Fundacja Emiliana Kamińskiego [na zdjeciu] do dzisiaj nie dostała ani grosza z 5 mln zł przyznanych na budowę prywatnego teatru. Prace są opóźnione o rok, inwestycję blokują nieżyciowe polskie przepisy - pisze Małgorzata Zubik w Gazecie Wyborczej - Stołecznej.

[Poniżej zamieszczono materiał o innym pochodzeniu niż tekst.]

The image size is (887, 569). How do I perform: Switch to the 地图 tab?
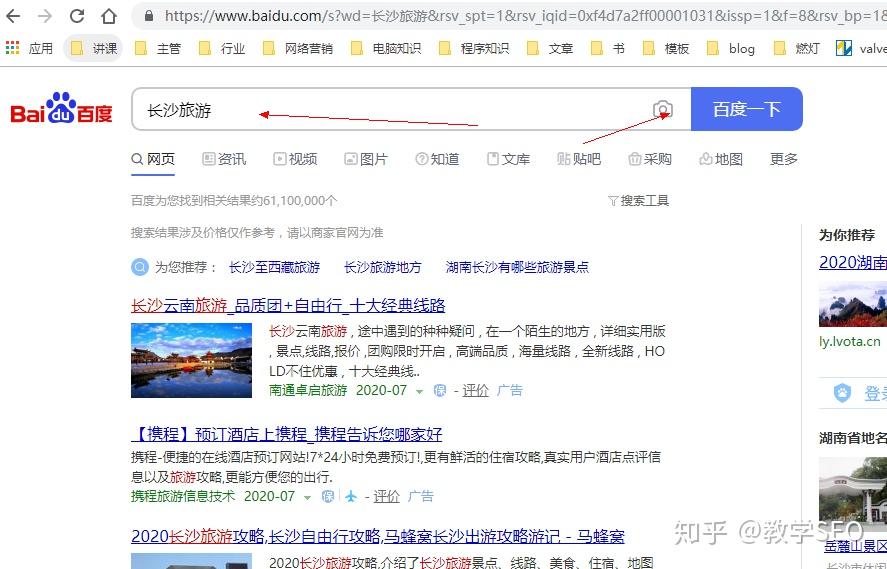(721, 159)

Tą sprawą gorączkowało się pół miasta, a artyści zazdrościli aktorowi unijnych milionów na Teatr Kamienica w al. "Solidarności" 93. Jednak do Emiliana Kamińskiego nie dotarło ani jedno euro. - Przepisy wymagają od nas poręczenia weksla na całą inwestycję, czyli na 7 mln zł. To nas zatrzymuje - mówi Emilian Kamiński. - Fundacja działa non profit. Pracujemy społecznie, kilkanaście osób od czterech lat poświęca swój czas dla tego teatru. Gdybyśmy mieli te pieniądze, nie zwracalibyśmy się do Unii. A Unia nie daje nikomu gotówki z góry. Zwraca pieniądze dopiero po przedstawieniu faktur i skrupulatnym ich sprawdzeniu. Tymczasem fundacja, która prawie półtora roku czeka na podpisanie umowy z wojewodą, nie może bez niej wziąć kredytu na prace. Przez to już o rok spóźnia się Zakład Gospodarowania Nieruchomościami w Śródmieściu. Wyda 1 mln zł na prace w kamienicy, która częściowo należy do miasta, a częściowo do prywatnych właścicieli.

- Płacimy tylko za remont naszej części - zapewnia p.o. dyrektora ZGN Krzysztof Wojdak. Wymienia m.in. pomieszczenie, w którym będzie duża scena. Nad nią ZGN dokończy dach (na razie jest tylko konstrukcja), położy instalacje i wybuduje pochylnię dla wózków. Fundacja Atut zajmie się adaptacją pomieszczeń, remontem bramy i przebudową podwórka.

Kto poręczy weksel

W biurze prasowym urzędu mazowieckiego dowiadujemy się, że wojewoda ma związane ręce. Zabezpieczeń finansowych wymagają przepisy Ministerstwa Gospodarki i Pracy z 2005 r. . - Wojewoda ma prawo odstąpić od nich tylko w przypadku, gdy dofinansowanie trafia do państwowej jednostki - mówi Maksym Gołoś, rzecznik prasowy wojewody.

- Gdyby miasto straciło te pieniądze, byłby to skandal - ocenia burmistrz Śródmieścia Artur Brodowski, który wspiera projekt fundacji. Ma już wstępną zgodę komisarza Warszawy Mirosława Kochalskiego i skarbnika miasta na to, by to samorząd zajął się gwarancją bankową.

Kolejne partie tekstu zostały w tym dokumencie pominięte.